Wir sind natürlich nach wie vor auf Spenden angewiesen, damit wir so weitermachen können. Es wurde schon viel gespendet. Aber wir sitzen nicht auf dem Geld, sondern setzen die Spenden 1:1 in Hilfe um. Die Not ist groß, vor allem jetzt in den kalten Monaten. Hilfe wird jetzt gebraucht und nicht irgendwann. Da haben wir mit unserem Netzwerk und kurzen Entscheidungswegen große Vorteile. Also, große Guthaben haben wir nicht. Zudem unterstützen wir auch ukrainische Sportler und Sportprojekte in der Ukraine.
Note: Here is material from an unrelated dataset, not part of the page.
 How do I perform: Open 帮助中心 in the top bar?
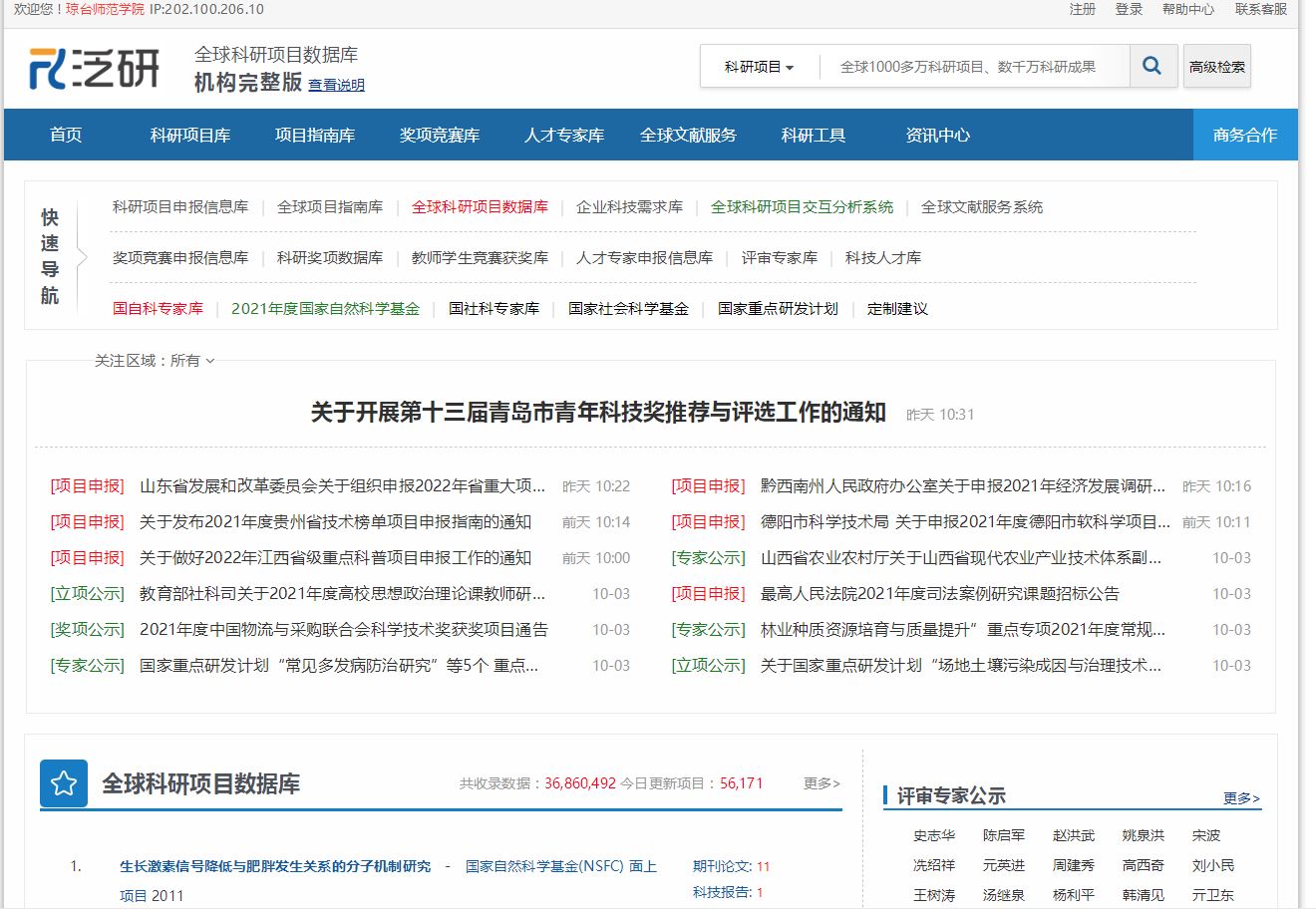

Ist die Begeisterung dafür bei euren Weltklassesportlern, Olympiasiegern und Weltmeistern immer noch so da wie am Anfang?

Absolut! Fangen wir mal beim Biathlon an. Wolfgang Pichler kann ich immer anrufen, auch Philipp Nawrath engagiert sich stark und Denise Herrmann-Wick war einige Male dabei, auch Fritz Fischer steht immer bereit. Von den Rodlern sind Felix Loch und seine Gattin Lisa ein ganz großes Vorbild. Aber auch Diana Eitberger hilft mit, ebenso Tobi Angerer, Alexander und Thomas Huber, Markus Burkhardt oder Karen König, eine ehemalige Weltklasseschwimmerin aus Berlin, und viele viele mehr. Es ist schon großartig, zu sehen, was da geleistet wird und wie sich viele berühmte Persönlichkeiten bei uns engagieren.

Rodel-Olympiasieger Felix Loch war ja selbst bei Ukraine-Fahrten mit dabei. Sowas ist enorm hoch einzuschätzen.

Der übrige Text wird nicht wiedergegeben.